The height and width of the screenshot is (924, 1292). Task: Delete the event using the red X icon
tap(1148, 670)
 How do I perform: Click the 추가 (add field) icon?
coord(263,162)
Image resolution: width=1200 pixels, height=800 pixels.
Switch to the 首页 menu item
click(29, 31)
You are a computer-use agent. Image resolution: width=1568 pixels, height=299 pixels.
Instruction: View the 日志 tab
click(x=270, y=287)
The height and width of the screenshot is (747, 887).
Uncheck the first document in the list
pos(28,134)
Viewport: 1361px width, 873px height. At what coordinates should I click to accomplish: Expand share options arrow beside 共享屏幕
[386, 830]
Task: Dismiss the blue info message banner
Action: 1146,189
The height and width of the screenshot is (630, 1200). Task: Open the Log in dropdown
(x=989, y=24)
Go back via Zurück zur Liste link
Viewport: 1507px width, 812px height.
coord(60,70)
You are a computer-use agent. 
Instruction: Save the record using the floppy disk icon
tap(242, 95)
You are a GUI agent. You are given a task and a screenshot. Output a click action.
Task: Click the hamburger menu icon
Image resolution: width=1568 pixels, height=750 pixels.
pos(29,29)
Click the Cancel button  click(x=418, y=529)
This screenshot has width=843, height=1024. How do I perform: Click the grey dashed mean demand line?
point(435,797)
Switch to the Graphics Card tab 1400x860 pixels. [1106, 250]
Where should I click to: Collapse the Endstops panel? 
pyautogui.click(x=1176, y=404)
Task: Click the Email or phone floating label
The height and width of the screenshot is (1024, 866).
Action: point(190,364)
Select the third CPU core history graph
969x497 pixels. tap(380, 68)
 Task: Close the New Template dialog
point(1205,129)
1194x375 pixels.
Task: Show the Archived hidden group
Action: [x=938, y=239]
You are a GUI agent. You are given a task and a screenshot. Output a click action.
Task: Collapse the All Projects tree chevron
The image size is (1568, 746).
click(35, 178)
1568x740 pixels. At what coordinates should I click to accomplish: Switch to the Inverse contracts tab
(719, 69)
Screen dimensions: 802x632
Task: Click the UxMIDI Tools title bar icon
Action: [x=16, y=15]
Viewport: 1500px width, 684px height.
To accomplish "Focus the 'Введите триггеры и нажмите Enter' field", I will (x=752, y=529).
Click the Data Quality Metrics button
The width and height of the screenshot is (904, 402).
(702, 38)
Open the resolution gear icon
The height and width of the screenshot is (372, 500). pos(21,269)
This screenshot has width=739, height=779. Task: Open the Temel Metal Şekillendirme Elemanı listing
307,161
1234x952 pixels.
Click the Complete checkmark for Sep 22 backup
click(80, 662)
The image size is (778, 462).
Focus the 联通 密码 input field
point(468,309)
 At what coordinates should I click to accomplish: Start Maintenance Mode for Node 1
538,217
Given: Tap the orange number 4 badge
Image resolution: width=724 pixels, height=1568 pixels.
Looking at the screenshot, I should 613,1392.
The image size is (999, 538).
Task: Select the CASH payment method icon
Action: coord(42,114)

....

What you have to do:
Could you return all lines from the records that include the word "button"?

Answer for the task:
Click the Cancel button  click(x=418, y=529)
Click the Data Quality Metrics button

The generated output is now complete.